Y maravilha-se com a materialidade do objecto – “Trinta e cinco páginas B5 em impressão offset! Uma capa laminada totalmente a cores! Esta obra de arte vai chamar a atenção por todo o lado!” –; e, de facto, em poucos dias começam a chegar à Mansão do Manga caixas e caixas de fan mail de raparigas adolescentes apaixonadas pelo romance homoerótico entre o “alto e temerário” Matthew e o “pequeno e adorável” Eric.
Este fenómeno cultural que toma de assalto as pacatas vilas alpinas de Jinrui Wa Suitaishimashita – que, daqui em diante, abreviarei para o seu nickname corrente, Jintai – é, claro está, uma reencenação livre do boom do boys’ love na era dourada do manga shoujo (o título Kusunoki pisca o olho ao universo vegetal das revistas de banda desenhada para raparigas dos anos 70, como Margaret ou Hana to Yume, “Flores e Sonhos”). “Boys’ love” é o nome genérico para um tipo de banda desenhada (ou outro tipo de produções, como anime e novelas) caracterizada por histórias sobre relações homossexuais entre rapazes, dirigidas a um público feminino e escritas e ilustradas por mulheres. Historicamente, o género tem as suas origens na pena de autoras como Moto Hagio (The Heart of Thomas), Keiko Takemiya (Song of the Wind and the Trees), Yasuko Aoike (From Eroika With Love), Ryoko Ikeda (The Rose of Versailles) e outras do chamado Grupo das Flores do Ano 24 (Hana no Nijuuyonen Gumi), que revolucionou a banda desenhada para raparigas na década de 70.

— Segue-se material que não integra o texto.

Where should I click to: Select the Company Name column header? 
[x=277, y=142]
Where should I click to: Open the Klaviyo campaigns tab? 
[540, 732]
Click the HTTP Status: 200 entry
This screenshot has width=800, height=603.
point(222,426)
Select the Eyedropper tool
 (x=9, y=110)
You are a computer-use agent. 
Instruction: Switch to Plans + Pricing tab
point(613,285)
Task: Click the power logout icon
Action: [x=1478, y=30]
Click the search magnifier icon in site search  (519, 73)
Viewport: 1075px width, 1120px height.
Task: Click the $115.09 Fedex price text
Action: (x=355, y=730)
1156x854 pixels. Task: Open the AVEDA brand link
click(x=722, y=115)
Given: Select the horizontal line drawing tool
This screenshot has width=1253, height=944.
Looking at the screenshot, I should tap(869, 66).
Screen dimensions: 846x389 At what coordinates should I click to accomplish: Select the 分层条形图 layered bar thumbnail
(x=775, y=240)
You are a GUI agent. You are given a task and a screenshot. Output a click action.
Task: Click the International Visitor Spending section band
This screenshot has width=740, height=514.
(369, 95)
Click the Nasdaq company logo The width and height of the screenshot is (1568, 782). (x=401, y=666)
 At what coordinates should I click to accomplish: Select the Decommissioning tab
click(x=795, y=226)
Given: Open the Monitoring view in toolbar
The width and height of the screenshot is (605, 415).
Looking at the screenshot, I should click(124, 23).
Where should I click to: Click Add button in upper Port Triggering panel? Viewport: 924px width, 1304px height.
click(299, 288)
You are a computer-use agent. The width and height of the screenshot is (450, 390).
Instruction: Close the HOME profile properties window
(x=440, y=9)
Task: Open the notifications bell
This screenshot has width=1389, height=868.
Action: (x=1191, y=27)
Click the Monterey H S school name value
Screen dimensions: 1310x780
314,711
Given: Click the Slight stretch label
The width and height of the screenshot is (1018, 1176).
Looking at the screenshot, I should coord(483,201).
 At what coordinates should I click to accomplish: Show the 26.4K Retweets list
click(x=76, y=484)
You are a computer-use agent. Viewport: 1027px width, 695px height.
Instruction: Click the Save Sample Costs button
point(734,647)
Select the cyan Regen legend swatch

No contexto do pós-guerra japonês, em que o manga shoujo era, na sua maioria, escrito por homens adultos para meninas pré-adolescentes (e em que, salvo algumas excepções, o romance era largamente tabu), o Grupo das Flores do Ano 24 surge como resposta a uma necessidade de romper com os limites impostos à navegação emocional das raparigas. Como escreve Matt Thorn no prefácio da edição inglesa de The Heart of Thomas (Fantagraphics), isto implicava que as raparigas criassem “histórias que os seus pais não aprovassem” (2). O florescer desta nova sensibilidade assume, assim, contornos de uma “fuga de casa”: por um lado, estar em qualquer sítio menos no Japão, algo que nas obras seminais de boys’ love é figurado no palco nostálgico e inalcançável de um Ocidente idealizado (os nomes “Matthew” e “Eric”, em Kusunoki, ilustram este encantamento com personagens europeus); por outro, escapar o mais possível às identidades rígidas e papéis sociais impostos pela inflexibilidade dos modelos tradicionais. Utilizando a homossexualidade entre bishounen (“pretty boys”) como forma de ultrapassar a normatividade da relação heterossexual, tornava-se possível colocar o romance numa dimensão “aberta”, liberta tanto da familiaridade com a fisiologia feminina, como das construções tradicionais da masculinidade – no sentido em que os rapazes se tornam veículos para a expressão dos sentimentos e desejos das raparigas (3).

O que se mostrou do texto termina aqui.